| PROBLEM TO WORK ON |
For the entries below, how many lines contain the word "dialog"? Reply with the number and nothing else.

========================================================================

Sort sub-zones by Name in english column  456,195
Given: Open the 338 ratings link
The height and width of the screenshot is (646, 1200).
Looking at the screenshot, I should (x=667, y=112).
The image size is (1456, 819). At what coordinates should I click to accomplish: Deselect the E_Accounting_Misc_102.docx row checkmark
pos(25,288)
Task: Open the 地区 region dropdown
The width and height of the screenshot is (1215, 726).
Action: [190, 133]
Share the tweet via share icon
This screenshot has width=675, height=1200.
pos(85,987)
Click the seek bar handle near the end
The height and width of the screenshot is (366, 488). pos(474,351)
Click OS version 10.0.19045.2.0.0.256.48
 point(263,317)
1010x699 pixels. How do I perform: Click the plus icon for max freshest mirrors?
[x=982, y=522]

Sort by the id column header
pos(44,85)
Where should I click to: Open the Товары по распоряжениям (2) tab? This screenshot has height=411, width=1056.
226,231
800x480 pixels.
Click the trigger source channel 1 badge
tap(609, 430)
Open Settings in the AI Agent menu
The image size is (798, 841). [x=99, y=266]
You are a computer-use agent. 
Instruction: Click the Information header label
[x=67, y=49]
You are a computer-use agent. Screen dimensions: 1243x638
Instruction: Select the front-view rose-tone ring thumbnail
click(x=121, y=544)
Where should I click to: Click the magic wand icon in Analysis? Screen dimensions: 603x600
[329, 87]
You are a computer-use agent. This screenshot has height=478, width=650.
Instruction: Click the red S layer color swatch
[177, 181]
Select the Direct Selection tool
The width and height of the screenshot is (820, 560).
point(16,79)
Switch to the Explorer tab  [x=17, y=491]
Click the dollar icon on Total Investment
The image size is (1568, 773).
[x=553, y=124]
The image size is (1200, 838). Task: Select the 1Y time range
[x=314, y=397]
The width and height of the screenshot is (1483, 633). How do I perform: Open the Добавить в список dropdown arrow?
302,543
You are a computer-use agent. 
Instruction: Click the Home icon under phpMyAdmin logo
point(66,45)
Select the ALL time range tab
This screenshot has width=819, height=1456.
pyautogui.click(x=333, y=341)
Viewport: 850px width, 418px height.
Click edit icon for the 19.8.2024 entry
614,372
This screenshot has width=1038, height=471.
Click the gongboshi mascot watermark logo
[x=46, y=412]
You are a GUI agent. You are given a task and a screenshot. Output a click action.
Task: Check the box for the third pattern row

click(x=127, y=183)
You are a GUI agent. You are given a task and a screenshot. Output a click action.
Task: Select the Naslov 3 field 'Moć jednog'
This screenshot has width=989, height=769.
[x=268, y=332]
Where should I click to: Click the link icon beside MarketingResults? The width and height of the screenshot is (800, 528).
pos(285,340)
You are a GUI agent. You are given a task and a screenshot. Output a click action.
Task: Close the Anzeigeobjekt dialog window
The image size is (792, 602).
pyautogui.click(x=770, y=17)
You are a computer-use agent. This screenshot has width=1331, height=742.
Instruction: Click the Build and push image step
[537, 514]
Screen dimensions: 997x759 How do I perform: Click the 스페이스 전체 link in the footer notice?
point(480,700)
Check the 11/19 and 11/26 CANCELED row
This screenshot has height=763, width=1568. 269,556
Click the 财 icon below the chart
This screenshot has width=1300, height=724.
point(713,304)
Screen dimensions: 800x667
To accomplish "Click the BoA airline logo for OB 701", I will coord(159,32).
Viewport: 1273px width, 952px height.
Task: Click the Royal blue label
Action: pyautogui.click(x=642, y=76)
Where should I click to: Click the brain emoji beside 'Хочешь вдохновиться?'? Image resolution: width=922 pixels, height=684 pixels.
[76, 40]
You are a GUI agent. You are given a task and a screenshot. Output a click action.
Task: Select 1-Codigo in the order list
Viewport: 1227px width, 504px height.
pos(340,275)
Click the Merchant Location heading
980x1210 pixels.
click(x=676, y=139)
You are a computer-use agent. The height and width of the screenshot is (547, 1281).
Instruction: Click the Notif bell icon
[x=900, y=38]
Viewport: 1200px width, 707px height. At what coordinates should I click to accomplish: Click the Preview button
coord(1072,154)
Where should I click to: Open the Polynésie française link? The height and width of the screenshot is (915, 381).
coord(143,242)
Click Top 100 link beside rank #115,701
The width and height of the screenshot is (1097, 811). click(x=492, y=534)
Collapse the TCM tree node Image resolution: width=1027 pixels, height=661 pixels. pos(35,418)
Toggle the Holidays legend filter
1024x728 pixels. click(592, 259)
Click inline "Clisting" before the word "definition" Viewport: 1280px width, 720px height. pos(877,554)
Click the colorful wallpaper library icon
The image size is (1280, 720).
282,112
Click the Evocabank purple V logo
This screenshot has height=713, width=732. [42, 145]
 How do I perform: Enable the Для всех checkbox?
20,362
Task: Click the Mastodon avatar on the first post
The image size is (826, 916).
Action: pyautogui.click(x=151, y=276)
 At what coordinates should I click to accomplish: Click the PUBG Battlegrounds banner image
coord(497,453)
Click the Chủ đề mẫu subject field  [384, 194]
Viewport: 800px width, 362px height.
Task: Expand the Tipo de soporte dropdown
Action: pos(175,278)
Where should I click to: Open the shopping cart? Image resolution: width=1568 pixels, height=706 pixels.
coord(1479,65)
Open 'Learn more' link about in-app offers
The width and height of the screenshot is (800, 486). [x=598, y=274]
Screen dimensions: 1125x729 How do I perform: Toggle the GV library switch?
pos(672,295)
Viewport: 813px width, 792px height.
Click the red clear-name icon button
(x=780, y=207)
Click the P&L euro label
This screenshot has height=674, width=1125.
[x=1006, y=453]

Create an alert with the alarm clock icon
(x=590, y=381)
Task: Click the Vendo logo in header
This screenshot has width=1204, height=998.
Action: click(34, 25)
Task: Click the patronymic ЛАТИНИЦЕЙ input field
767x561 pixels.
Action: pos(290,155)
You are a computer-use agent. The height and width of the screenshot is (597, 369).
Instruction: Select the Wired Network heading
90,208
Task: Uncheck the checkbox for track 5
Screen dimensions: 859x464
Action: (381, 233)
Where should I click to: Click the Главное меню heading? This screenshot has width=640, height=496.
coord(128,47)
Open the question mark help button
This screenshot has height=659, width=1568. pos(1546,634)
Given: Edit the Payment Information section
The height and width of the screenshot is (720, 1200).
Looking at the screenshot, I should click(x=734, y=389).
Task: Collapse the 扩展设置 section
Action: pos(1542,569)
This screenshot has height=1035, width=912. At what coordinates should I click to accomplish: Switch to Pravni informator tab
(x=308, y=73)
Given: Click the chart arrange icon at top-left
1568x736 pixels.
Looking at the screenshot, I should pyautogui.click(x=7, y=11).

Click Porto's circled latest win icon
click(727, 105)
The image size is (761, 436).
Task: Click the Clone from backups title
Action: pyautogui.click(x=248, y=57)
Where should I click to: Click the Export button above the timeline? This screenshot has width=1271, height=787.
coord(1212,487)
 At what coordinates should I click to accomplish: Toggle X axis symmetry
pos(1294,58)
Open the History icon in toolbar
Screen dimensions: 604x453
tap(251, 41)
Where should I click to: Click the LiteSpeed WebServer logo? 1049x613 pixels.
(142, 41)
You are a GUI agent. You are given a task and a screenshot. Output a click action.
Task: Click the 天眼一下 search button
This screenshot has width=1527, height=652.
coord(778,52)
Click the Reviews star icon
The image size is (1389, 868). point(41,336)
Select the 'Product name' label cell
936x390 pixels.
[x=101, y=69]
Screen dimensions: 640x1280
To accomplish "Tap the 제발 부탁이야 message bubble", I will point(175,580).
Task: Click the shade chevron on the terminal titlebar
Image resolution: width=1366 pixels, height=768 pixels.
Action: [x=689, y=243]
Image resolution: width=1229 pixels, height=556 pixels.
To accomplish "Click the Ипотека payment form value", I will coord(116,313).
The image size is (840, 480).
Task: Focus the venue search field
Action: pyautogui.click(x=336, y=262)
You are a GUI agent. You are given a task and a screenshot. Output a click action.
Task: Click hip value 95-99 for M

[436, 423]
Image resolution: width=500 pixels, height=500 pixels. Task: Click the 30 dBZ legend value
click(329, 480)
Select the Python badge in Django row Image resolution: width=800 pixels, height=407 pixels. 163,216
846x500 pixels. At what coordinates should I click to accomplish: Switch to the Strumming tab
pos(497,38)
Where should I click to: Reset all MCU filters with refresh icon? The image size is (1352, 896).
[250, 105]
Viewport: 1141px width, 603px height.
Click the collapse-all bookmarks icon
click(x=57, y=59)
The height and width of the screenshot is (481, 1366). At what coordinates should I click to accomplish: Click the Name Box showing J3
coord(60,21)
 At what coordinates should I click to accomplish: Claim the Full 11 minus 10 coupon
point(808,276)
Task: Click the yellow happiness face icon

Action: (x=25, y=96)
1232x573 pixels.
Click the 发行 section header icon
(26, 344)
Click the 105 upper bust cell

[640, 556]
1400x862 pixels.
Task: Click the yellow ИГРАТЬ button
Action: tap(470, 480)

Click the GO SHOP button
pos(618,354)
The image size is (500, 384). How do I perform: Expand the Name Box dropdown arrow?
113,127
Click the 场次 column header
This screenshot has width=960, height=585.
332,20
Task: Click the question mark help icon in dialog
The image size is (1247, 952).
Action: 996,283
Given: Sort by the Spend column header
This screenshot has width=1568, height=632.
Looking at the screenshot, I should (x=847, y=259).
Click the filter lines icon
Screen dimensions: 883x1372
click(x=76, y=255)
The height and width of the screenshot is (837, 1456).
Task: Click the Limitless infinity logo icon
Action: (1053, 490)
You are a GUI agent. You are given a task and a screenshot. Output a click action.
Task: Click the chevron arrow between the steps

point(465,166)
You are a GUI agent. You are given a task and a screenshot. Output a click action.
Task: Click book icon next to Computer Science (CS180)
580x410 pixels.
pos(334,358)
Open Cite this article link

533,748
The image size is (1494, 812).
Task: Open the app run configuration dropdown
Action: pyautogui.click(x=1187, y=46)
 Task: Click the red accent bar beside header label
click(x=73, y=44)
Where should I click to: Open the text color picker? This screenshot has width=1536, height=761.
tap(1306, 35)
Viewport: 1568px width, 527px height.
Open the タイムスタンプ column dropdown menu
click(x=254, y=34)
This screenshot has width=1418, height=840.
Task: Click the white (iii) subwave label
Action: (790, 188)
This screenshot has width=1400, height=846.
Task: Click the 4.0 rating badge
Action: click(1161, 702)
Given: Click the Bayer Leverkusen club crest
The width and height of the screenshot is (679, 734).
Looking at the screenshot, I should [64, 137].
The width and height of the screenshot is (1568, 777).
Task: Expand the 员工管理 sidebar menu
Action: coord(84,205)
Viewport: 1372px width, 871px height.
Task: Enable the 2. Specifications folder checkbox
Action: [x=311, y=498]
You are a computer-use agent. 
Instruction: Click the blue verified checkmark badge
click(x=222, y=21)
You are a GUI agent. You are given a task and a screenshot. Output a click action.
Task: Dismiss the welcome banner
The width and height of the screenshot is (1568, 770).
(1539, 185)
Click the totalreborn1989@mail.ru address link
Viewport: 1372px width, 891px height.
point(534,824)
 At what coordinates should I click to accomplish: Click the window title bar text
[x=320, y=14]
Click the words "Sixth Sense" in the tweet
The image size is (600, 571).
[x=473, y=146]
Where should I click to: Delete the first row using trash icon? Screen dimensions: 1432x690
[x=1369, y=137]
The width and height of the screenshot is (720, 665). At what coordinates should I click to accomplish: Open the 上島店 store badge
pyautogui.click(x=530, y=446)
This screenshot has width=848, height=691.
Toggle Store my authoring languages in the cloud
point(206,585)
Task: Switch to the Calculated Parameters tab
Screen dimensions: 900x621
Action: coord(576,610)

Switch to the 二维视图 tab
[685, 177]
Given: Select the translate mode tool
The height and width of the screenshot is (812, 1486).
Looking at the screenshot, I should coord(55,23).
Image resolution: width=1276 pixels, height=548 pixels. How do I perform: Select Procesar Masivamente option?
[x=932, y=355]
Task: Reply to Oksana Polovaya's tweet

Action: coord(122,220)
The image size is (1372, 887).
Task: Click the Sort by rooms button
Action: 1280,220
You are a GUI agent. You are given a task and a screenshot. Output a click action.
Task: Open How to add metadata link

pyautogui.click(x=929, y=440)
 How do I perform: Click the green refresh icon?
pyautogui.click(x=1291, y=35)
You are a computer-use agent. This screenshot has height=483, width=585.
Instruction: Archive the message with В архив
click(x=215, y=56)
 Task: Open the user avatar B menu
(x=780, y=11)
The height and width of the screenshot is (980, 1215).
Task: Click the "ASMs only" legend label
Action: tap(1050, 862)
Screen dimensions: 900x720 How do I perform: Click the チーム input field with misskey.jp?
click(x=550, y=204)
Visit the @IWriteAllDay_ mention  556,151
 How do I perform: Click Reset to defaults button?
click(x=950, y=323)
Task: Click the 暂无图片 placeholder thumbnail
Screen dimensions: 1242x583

========================================================================

| ANSWER AREA |
2